I have a pair of Cerwin Vega V-12F speakers and my receiver at the moment cannot play them to their best quality, and I was wondering what I should buy to power these speakers. I don't want to spend a whole lot, just looking for something that is enough to play these big guys. I'm not really familiar with how much power these speakers take in, because I got them for free from a relative. I know that they work, and my receiver right now can't hand them. Any help is appreciated! Thanks.
If you had done a search, you would have found that these speakers can handle from 10-300 watts, and have performed very well with a 100 watt amplifier.
Yes I did my research, and I have both a 110 and a 175 watt amplifier and neither can make the two speakers sound nearly as great as my uncles 900 watt amplifier.
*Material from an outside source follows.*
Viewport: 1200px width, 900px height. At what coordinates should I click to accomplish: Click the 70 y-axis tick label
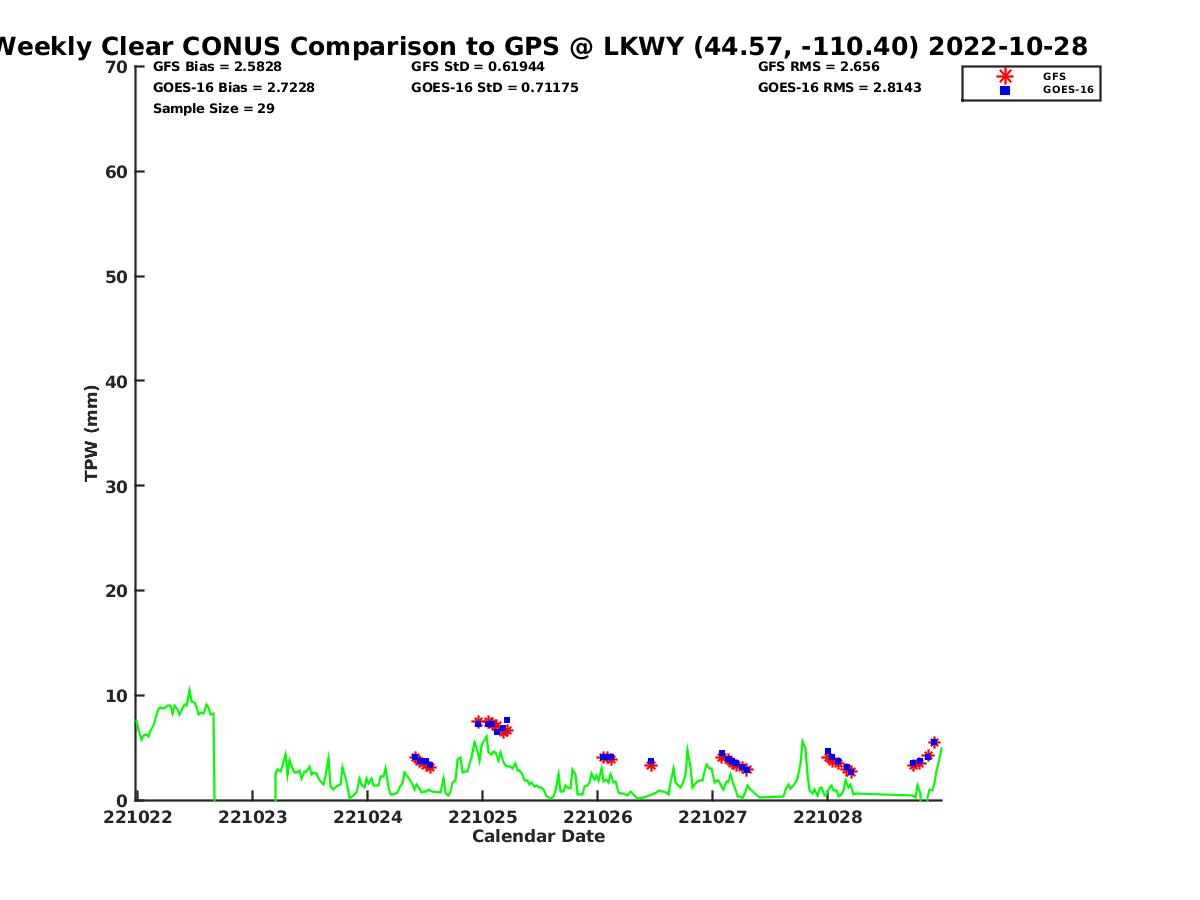(116, 67)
I know I don't need 900 watts, but I was just wondering what would work well. Thanks.
Let me get this straight, your uncle had a 900 watt amplifier powering a pair of speakers with a maximum wattage rating of 300 watts?
Its hard to help when you don't answer the questions asked. Stating the wattage doesn't help, brand and models do. What was your uncle using that made these speakers sing? What are you using? Eight years ago, when these speakers came out, manufactureers lied about true wattage on their amps under normal conditions. It doesn't take a lot of wattage to make a speaker sound great, just a good quality amp and processor. And of course the speakers need to be good.
Do your uncle's speakers sound better because he can crank them to a higher volume without the distortion you get when you do it?
Different manufacturers use different schemes to rate the power of their amplifiers. That's probably the reason for the request for the brand and model number of your amplifier. For example, a couple years back Denon took to rating their amplifiers' power at 6 ohms instead of 8 ohms. You get a larger number of watts when you do that, so it makes it look like they have more powerful amplifiers when in reality they don't!
Another thing that effects how speakers sound is their placement within a room, and the acoustics of the room. If your uncle has a room with better acoustics, and he's placed the speakers well, then that could be at least part of the reason why they sound better.
I know someone who bought a Bose 2.1 system because he thought it sounded great in the store. I was visiting him and he pointed out to me that he thought they'd sounded a lot better in the store. The next day when he was out of the house I did some experimenting with speaker placement and managed to get them to sound a lot better just by moving them a few feet. I was of course limited by his room layout. I didn't want to wear out my welcome by rearranging the furniture, too! The next day he moved the speakers back to their original location. I didn't say a word.
As far as I'm concerned, furniture placement comes in second place. Speaker placement comes first. In other words, I'll rearrange the entire furniture layout to get better room acoustics, WAF permitting.